Parts of the exercise:
a - Print the stretch of the word cloud examples page from "- What is your" through "(not your laptop)?", word for word.
b - According to the word cloud examples page, why does the most popular answer appear as the largest word in the middle of a live word cloud?

Below are 101 live word cloud examples that will show you the path to mega engagement at work, school or any event you’re looking to make memorable.
- How Does a Live Word Cloud Generator Work?
- 40 Ice Breaker Word Cloud Examples
- 40 School Word Cloud Examples
- 21 Pointless Word Cloud Examples
- Best Practices for Word Clouds
More Tips with AhaSlides
- Discover the best collaborative word cloud tools that can earn you total engagement, wherever you need it
- Check out how to add Word Cloud to Powerpoint Slides by Powerpoint Word Cloud.
- Make your own word cloud with AhaSlides Live Word Cloud Generator!
How Does a Live Word Cloud Work?
A live word cloud is a tool that lets a group of people contribute to a one-word cloud. The more popular a response is, the larger it will appear on the screen. The most popular answer will sit as the largest answer in the middle of the cloud
With most live word cloud software, all you have to do is write the question and choose the settings for your cloud. Then, share the unique URL code of the word cloud with your audience, who type it into their phone’s browser.
After this, they can read your question and input their own word to the cloud 👇
40 Ice Breaker Word Cloud Examples
Need a Word Cloud Sample? Climbers break the ice with pickaxes, facilitators break the ice with word clouds.
The following word cloud examples and ideas offer different ways for employees and students to connect, catch up remotely, motivate each other and solve teambuilding riddles together.
10 Hilariously Controversial Questions
- What TV series is disgustingly overrated?
- What’s your favourite swear word?
- What is the worst pizza topping?
- What’s the most useless Marvel superhero?
- What’s the sexiest accent?
- What’s the best cutlery to use for eating rice?
- What’s the largest acceptable age gap when dating?
- What’s the cleanest pet to own?
- What’s the worst singing competition series?
- What’s the most annoying emoji?
10 remote team catch-up questions
- How are you feeling?
- What is your biggest hurdle with working remotely?
- What communication channels do you prefer?
- What Netflix series have you been watching?
- If you weren’t at home, where would you be?
- What’s your favourite work-from-home item of clothing?
- How many minutes before work starts do you get out of bed?
- What’s a must-have item in your remote office (not your laptop)?
- How do you relax during lunch?
- What have you omitted from your morning routine since going remote?
10 motivating questions for students/employees
- Who nailed their work this week?
- Who’s been your main motivator this week?
- Who made you laugh the most this week?
- Who have you spoken with the most outside of work/school?

Information shown:

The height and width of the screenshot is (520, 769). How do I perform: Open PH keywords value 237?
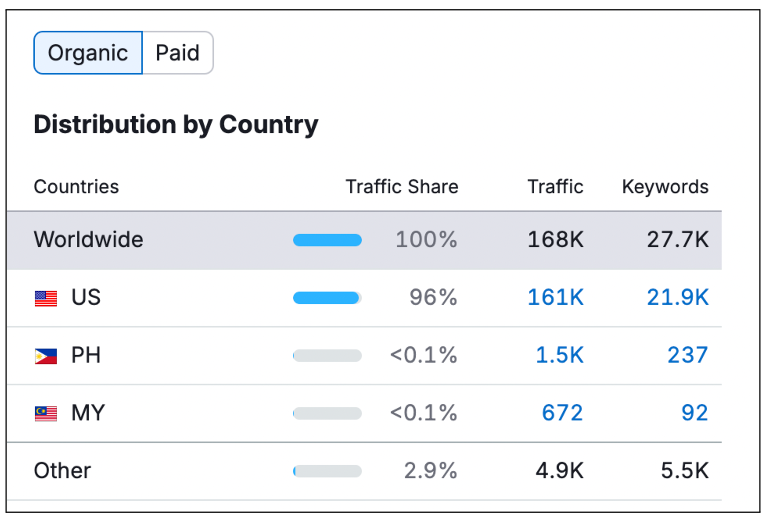coord(687,355)
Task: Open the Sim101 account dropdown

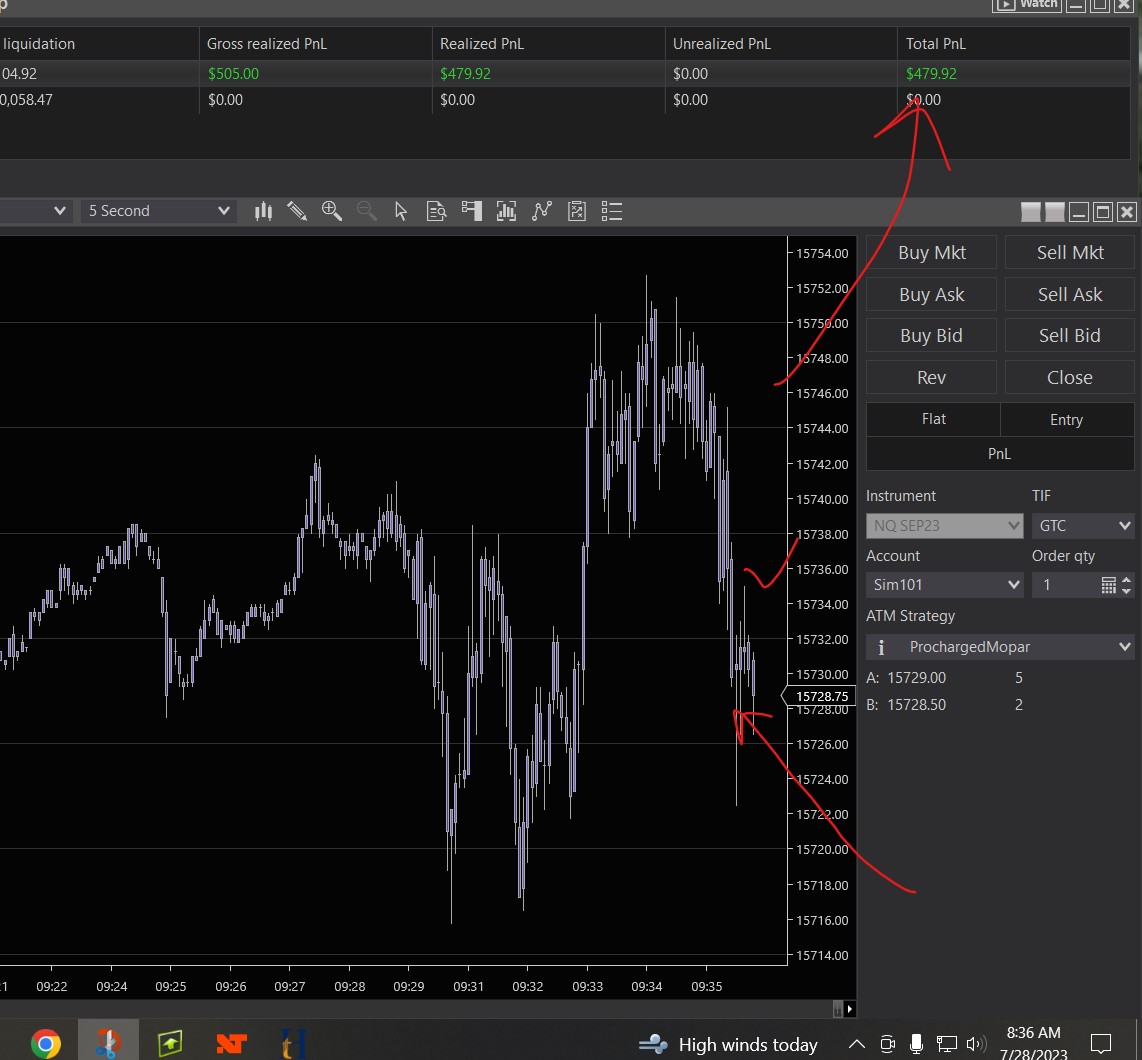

Responses in order:
a -
- What is your biggest hurdle with working remotely?
- What communication channels do you prefer?
- What Netflix series have you been watching?
- If you weren’t at home, where would you be?
- What’s your favourite work-from-home item of clothing?
- How many minutes before work starts do you get out of bed?
- What’s a must-have item in your remote office (not your laptop)?

b - In a live word cloud, the more popular a response is, the larger it appears on the screen. So the answer given most often becomes the largest and sits in the middle of the cloud.